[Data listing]
.....

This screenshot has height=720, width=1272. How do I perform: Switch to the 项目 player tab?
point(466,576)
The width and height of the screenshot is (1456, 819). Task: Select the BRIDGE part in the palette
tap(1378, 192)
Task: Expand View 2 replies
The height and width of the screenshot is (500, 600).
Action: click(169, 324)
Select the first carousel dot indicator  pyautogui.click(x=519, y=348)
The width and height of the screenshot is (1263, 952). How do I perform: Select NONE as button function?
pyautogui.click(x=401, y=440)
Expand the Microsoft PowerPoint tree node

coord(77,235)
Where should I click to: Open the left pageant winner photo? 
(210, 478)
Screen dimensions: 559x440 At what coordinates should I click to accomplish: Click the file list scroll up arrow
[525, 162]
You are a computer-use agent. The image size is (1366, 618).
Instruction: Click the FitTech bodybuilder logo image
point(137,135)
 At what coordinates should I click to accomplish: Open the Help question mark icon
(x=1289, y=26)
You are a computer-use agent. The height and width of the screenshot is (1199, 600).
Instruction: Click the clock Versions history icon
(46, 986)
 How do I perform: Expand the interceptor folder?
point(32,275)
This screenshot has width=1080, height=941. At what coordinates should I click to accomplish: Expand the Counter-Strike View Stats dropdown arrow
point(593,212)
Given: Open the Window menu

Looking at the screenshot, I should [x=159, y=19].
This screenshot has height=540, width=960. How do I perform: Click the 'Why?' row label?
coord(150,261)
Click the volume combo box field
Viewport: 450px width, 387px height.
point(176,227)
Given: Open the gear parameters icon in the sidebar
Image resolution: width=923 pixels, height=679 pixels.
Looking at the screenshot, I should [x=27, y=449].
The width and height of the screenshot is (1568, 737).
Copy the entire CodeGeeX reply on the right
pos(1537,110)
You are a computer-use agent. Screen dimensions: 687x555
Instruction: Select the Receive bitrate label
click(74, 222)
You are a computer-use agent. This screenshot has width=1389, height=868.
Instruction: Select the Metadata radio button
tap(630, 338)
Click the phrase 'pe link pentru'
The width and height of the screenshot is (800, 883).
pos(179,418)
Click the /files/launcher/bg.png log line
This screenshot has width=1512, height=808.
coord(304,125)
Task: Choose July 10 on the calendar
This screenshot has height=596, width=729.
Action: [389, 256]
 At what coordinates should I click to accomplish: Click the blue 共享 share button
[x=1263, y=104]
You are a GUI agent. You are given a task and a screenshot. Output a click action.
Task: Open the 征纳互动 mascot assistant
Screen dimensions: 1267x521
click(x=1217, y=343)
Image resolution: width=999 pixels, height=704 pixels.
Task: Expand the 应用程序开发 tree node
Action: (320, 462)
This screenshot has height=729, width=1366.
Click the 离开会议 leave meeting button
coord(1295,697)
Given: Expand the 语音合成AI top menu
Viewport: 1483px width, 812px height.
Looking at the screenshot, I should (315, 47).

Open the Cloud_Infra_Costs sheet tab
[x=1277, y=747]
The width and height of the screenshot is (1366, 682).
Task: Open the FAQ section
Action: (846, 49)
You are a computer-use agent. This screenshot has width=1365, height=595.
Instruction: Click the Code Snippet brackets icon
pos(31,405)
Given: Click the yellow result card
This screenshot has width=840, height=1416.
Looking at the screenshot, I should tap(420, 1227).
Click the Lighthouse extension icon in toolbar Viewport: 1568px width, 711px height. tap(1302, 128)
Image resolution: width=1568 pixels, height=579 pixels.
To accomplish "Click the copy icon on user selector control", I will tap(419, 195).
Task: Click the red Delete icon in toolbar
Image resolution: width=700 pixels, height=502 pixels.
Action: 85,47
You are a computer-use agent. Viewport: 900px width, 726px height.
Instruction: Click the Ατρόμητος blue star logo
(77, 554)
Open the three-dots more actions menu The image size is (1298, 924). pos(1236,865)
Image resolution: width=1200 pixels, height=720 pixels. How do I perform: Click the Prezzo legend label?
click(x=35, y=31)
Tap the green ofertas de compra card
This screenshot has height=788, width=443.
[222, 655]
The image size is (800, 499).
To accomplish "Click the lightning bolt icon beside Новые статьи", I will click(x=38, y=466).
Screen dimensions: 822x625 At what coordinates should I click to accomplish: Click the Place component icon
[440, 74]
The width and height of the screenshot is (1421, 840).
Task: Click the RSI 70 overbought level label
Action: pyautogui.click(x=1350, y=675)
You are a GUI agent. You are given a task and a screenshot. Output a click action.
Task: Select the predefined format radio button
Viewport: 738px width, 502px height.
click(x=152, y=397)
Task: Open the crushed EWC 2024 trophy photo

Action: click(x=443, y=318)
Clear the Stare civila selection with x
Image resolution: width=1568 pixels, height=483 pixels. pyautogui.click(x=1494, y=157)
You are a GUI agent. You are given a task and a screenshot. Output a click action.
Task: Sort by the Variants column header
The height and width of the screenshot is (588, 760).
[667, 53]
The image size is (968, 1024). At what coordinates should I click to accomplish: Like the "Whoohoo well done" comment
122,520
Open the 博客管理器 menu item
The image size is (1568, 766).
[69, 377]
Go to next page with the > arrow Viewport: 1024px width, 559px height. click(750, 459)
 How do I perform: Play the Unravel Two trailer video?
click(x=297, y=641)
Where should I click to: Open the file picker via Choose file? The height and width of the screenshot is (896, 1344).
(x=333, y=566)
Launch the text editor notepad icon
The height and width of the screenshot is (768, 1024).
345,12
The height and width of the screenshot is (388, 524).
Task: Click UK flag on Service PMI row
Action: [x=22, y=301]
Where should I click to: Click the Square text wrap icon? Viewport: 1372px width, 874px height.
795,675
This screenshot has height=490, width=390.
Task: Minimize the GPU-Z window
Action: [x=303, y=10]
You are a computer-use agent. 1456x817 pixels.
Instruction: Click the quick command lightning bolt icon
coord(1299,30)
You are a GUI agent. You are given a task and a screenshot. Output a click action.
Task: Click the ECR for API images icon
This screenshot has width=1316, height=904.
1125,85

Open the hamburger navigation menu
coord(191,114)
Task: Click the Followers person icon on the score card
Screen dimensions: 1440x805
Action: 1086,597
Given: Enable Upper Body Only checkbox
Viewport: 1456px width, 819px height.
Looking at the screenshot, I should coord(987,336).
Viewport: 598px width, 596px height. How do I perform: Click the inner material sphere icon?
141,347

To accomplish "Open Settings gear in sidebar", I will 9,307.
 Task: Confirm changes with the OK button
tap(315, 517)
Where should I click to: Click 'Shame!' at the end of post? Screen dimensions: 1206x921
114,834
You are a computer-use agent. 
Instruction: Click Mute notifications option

.....

WHAT THIS TASK INVOLVES. Please turn the stretch of the data listing from the line containing "Where should I click to: Click the" through the line containing "coord(191,114)" into a numbered list, leaving out blank lines.

COMPLETED TASK.
1. Where should I click to: Click the Square text wrap icon? Viewport: 1372px width, 874px height.
2. 795,675
3. This screenshot has height=490, width=390.
4. Task: Minimize the GPU-Z window
5. Action: [x=303, y=10]
6. You are a computer-use agent. 1456x817 pixels.
7. Instruction: Click the quick command lightning bolt icon
8. coord(1299,30)
9. You are a GUI agent. You are given a task and a screenshot. Output a click action.
10. Task: Click the ECR for API images icon
11. This screenshot has width=1316, height=904.
12. 1125,85
13. Open the hamburger navigation menu
14. coord(191,114)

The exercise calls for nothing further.